▶ _Requirement_
Below are the records; count the lines that include the string "height" and give only that number.

Stored records
▽
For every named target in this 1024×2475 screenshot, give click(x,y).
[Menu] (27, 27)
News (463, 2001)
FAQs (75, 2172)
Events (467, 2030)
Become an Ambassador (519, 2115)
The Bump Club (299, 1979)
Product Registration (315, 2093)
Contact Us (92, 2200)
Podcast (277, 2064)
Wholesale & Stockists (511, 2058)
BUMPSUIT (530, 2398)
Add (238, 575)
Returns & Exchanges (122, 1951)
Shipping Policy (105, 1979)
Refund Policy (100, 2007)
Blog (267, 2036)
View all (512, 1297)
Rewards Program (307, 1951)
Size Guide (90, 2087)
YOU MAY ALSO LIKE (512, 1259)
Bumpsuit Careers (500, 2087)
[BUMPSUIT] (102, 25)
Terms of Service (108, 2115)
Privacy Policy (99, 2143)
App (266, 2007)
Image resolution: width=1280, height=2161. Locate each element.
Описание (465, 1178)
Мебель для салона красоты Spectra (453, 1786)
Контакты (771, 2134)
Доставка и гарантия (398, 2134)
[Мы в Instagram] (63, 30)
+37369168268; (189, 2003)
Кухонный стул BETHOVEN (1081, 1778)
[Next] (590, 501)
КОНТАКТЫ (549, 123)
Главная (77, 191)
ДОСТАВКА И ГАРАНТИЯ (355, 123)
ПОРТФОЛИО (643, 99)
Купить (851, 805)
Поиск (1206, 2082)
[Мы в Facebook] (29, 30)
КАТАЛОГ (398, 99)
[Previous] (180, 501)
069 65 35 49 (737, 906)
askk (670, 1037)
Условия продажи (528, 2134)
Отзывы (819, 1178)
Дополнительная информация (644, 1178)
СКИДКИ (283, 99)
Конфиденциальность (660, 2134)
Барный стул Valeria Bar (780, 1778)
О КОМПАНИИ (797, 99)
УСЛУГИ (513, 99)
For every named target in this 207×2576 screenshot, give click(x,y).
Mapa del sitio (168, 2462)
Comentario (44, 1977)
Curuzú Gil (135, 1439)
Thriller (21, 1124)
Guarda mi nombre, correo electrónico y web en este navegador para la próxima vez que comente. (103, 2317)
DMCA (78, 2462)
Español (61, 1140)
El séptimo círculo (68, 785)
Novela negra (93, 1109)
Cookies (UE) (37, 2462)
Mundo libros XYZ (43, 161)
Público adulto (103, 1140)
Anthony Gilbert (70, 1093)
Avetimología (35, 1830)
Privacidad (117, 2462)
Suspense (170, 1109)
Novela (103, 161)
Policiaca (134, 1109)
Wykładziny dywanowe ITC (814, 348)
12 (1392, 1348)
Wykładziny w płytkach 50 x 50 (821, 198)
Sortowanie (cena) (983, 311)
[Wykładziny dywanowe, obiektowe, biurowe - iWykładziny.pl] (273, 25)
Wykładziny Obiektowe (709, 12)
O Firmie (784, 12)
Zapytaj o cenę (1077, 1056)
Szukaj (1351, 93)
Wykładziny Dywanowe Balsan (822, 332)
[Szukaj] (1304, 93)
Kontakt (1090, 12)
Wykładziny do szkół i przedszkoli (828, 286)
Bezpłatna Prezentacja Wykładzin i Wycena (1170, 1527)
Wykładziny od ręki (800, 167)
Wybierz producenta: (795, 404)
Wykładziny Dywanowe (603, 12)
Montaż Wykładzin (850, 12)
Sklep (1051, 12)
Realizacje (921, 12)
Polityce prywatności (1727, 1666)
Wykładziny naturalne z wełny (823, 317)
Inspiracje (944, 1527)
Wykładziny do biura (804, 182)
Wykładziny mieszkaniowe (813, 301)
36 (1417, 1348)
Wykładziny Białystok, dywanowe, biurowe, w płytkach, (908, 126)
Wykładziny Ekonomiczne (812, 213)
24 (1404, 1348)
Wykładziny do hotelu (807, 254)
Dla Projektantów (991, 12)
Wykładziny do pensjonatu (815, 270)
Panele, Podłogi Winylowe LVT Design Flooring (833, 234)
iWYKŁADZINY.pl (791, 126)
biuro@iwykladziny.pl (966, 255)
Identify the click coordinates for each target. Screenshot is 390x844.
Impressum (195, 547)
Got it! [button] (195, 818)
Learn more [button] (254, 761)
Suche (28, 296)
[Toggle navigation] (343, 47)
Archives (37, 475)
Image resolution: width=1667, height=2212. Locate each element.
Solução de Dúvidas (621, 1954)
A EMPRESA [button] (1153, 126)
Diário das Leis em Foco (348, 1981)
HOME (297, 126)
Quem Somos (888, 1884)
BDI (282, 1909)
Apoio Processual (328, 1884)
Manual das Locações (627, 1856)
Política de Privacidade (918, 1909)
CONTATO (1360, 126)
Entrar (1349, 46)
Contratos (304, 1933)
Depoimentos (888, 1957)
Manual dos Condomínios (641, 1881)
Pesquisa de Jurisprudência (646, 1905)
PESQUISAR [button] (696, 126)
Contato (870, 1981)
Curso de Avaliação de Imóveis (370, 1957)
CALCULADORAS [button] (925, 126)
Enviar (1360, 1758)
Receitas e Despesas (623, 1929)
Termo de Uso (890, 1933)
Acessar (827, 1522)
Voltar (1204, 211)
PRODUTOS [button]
△
▶ _Worked solution_
2